Notice of First Latch & Counseling Inc. Privacy Practices

Effective March 21, 2019


THIS NOTICE DESCRIBES HOW MEDICAL INFORMATION ABOUT YOU OR YOUR CHILD MAY BE USED AND DISCLOSED AND HOW YOU GET ACCESS TO THIS INFORMATION. PLEASE REVIEW IT CAREFULLY.

The Health Insurance Portability and Accountability Act of 1996 (HIPAA) requires us to provide this Notice of Privacy Practices (NPP) to our patients and request acknowledgment of receipt. This Notice is published and available for review on our website; our patients acknowledge receipt of this notice when authorizing consent for treatment for themselves or their child(ren) from First Latch & Counseling Inc.
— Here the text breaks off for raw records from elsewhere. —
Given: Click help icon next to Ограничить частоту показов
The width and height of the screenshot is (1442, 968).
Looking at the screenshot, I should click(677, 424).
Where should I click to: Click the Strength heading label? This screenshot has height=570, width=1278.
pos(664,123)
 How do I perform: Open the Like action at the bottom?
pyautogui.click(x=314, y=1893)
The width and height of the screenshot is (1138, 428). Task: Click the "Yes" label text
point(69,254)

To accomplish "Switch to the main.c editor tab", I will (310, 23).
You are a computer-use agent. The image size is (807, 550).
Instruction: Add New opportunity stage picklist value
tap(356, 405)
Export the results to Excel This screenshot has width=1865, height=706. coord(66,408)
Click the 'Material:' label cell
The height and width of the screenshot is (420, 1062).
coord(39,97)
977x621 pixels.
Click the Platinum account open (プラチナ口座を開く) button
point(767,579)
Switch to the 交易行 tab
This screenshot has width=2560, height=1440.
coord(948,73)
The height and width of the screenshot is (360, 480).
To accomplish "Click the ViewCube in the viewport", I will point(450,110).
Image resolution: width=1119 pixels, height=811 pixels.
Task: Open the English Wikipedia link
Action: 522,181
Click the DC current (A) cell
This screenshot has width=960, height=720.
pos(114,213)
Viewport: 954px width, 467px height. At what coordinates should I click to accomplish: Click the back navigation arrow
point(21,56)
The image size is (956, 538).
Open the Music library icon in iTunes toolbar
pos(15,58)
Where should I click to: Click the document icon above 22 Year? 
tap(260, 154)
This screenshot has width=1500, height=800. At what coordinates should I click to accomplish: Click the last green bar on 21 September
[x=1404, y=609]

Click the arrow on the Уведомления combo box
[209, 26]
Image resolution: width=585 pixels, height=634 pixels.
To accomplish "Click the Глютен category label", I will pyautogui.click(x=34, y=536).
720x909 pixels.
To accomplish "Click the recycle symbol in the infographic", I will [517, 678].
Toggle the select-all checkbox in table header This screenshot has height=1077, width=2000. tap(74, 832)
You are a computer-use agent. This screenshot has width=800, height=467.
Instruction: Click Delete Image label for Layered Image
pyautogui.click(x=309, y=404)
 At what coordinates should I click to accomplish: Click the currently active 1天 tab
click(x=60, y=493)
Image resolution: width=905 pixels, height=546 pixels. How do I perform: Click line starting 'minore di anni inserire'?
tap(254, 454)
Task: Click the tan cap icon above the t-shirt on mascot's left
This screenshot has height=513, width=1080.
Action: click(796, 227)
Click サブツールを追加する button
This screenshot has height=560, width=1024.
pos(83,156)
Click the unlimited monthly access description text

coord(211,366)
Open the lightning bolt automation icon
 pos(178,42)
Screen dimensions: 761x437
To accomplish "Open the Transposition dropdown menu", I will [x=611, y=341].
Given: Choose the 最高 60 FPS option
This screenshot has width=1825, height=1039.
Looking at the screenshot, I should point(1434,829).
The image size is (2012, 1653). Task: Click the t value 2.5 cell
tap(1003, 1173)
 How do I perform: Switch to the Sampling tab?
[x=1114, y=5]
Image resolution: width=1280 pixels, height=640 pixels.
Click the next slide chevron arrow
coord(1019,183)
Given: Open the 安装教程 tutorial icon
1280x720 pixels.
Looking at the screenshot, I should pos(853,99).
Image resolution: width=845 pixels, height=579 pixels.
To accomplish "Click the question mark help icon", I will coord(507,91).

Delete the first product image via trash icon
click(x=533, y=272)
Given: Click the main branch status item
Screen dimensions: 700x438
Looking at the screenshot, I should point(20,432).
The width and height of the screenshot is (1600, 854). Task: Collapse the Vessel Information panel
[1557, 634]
I grant permission to First Latch & Counseling Inc., its officers, directors, owners, principals, agents, volunteers, trainees and staff specifically including, without limitation, Jennifer Leopold, Tova G. Ovits, Chaya Deborah Stern and Stephanie Minnich (collectively “First Latch & Counseling, Inc.”) to share pertinent information about this consultation along with any and all future personal, phone, text and/or email communications with my/our family physicians and health care providers, the referring person, spouse or partner, my/our community breastfeeding helper and/or my/our insurance companies. I understand that I have a right to revoke this authorization by providing prior written notice to First Latch & Counseling, Inc. at 1827 E. 28thStreet, Brooklyn, NY 11229. However, this authorization may not be revoked if First Latch & Counseling, Inc. has taken action on this authorization prior to receiving my written notice. First Latch & Counseling Inc. reserves the right to change the privacy practices that are described in this notice. I may obtain a revised notice of privacy practices by writing or calling the First Latch& Counseling, Inc. at 917-750-9708 and requesting a revised copy be sent in the mail. Any complaint about an alleged breach of privacy must be submitted in writing to First Latch & Counseling, Inc. at the address provided above. I understand that I have a right to have a copy of this authorization and further understand that this authorization is voluntary and that I may refuse to sign this authorization. I understand that this consent shall remain in force from this time forward.